I’m pleased to announce that I have reached a new level of grown-up-edness! A couple weeks ago, my boss informed me that I was to travel out of state on a bona fide business trip. I’ll admit I was a little nervous, only because I had no idea what to expect. Any notion I had of what a business trip is supposed to be like comes from television.
I was to travel with a co-worker, Laura, to the company headquarters and main business offices to find out what happens on the “other side” of the business. I was very excited about the trip in general and the opportunity to finally meet some people I have worked with for a year and a half without actually meeting in person. I would now get to see them in their element and have a face to put to our future interaction. Cool.
There was a lot more in store than that though. I found myself in one after another ethical dilemma and having to make difficult “grown-up” decisions.

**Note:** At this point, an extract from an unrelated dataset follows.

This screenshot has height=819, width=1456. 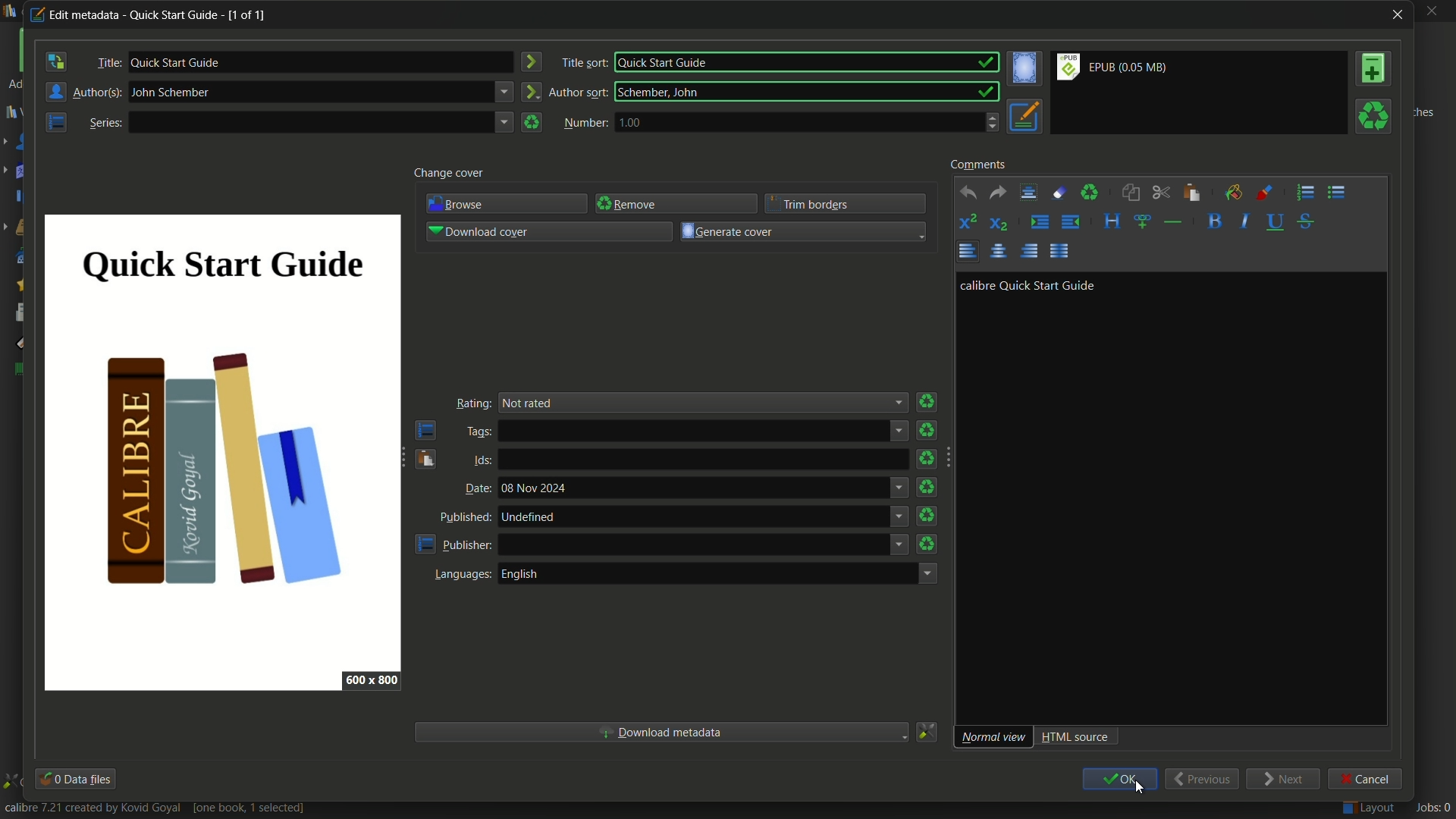 I want to click on expand, so click(x=504, y=93).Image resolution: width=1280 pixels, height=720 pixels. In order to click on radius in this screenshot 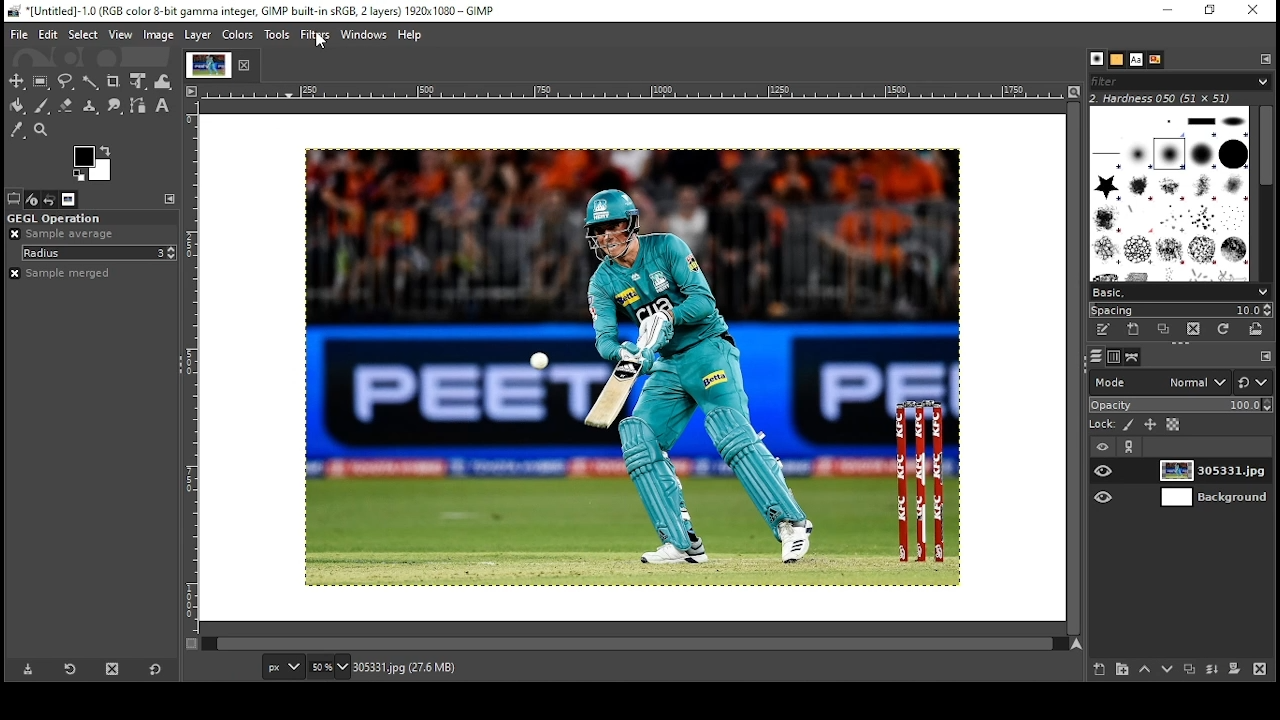, I will do `click(100, 253)`.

My traveling companion, though a lovely person, is not a Christian. She does not share my values or beliefs, and thus does not always operate with the same integrity that I try to live by. Don’t get me wrong: I admire her very much and have a great respect for other aspects of her character; she just lives life more liberally than I am accustomed to. For example, one issue we came at differently was tracking our time. Where I would rather fudge the clock in favor of the company, she would rather fudge it in favor of getting paid more. I could enter my own time however I deem correct, but if someone were to compare our time cards, the obvious question would be, “Why don’t they match?” How could I answer that without throwing her under the bus? And is that even where she deserves to be? She was just doing what almost anyone would do, and it wasn’t really even wrong. It just wasn’t as right as it could have been. In the end, I negotiated a compromise with her, hopefully without making her feel like I was judging her – a tricky balance.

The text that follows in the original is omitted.